Is the current struggle between Catholic Moral Theology and Social policy, and Secular society political policy on an unavoidable collision course? The Pope’s recent phone conversation with Pres. Obama and Pres. Obama’s executive order making possible the use of American funds to support abortion internationally have profound implications for a potential collision course. Cardinal James Francis Stafford’s November 13, 2008 Address to Catholic University of America, “Being True with Body and Soul”provides valuable insights from a Catholic perspective to complex religious-state-secular questions.
Moral Theology is the Catholic teaching about how man must live to obtain favor with God. Social policy is the body of social principles and moral teachings written in papal, conciliar, and other official documents.
The most recent is “Sacramentum Caritatis” (Exhortation on the Eucharist) by Pope Benedict XV1. Cardinal Stafford’s address links sex and the Eucharist in a most interesting manner which bears much reflection. It should be recalled that Protestants have no Moral theology- ethics would be the closest consideration. It should also be recalled that the U.S. was formed by the “Protestant ethic” and that Catholic moral and social teachings in the high places of government are of recent origin.
Cardinal Stafford’s address notes the current court rulings regarding adoption and artificial insemination, with their implications for Catholic institutions and thus the “coercion” of Catholic conscience. It traces the rise of Secularism to Jefferson in his “Virginia Statute for Religious Freedom” Jefferson said: “Whereas Almighty God hath created the mind free. . .who being Lord both of body and mind, yet choose not to propagate it by coercion of either. . .” Jefferson’s concern was also coercion and specifically the coercion of conscience caused by religion. It is particularly interesting that Jefferson and Cardinal Stafford have the same problem in mind – “coercion”. The question, of course, is what is the best way to solve the problem of coercion.
The address is a forthright presentation of the Catholic position regarding the technological mindset which it projects forward to President Obama and his cabinet. The Cardinal lays the charge of “Deathworks” at the feet of the current administration. By this he means any and all acts which are “anti-life” including social engineering and the regulation of birth.

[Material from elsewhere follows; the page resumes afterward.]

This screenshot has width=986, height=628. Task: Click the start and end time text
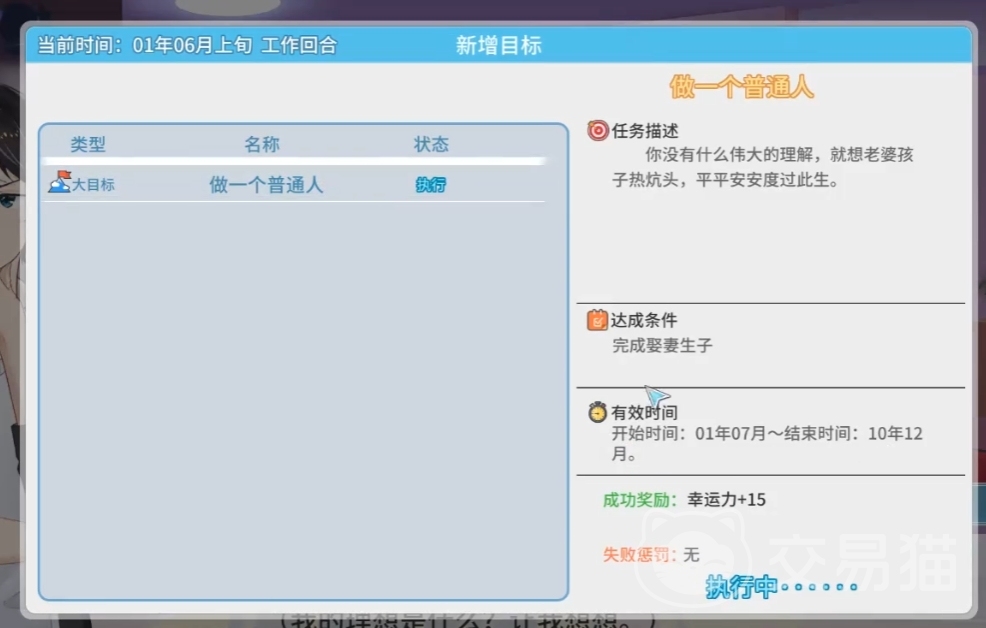click(766, 434)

One of the philosophical problems he encounters, however, is whether in the case of aids couples should use prophylactics. Official church policy teaches that a state of “one flesh” is not attainable by the use of prophylactics The Cardinals solution is for the world to move from the “Ice age” of technology and secularism back to the “High Desert” of the Eucharist. It is only in the union of “one Flesh” with the “Bride and Bridegroom” that man is complete. Thus the “one flesh” of man and wife are corollary to the “one flesh” of the Bride and Bridegroom – unity with Christ and the church via Eucharist.

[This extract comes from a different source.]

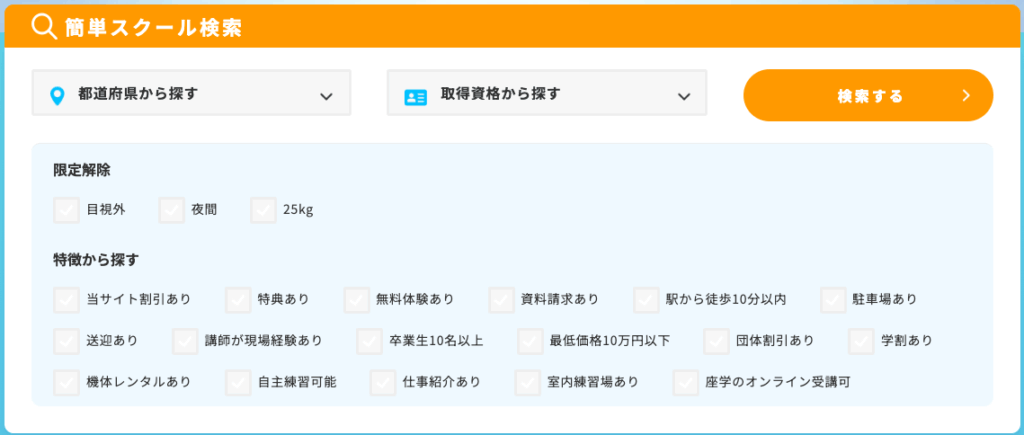1024x435 pixels.
Task: Toggle the 無料体験あり checkbox
Action: pos(356,299)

Jefferson, on the other hand, might contend that while God created both man and woman he also gave them both “reason” and that the church in unity with the state has most often abused both conscience and reason.
The facts are that both church and state are capable of coercion. One question the reader should consider is this: Is conscience more likely to be respected in a Nation where there is “separation of Church and State” or in a nation where the state adopts the “moral and social policy” of the church? A second question which needs to be considered is: does secular relativism have the potential to impose a state course of “social policy” and are we moving in this direction? Finally, is there a middle ground to these issues which avoids unnecessary religious or state coercion?
Idealism always attempts to paint issues black and white. The reader will have to contemplate the heart wrenching question of sex, aids, prophylactics, and reason to resolve these issues.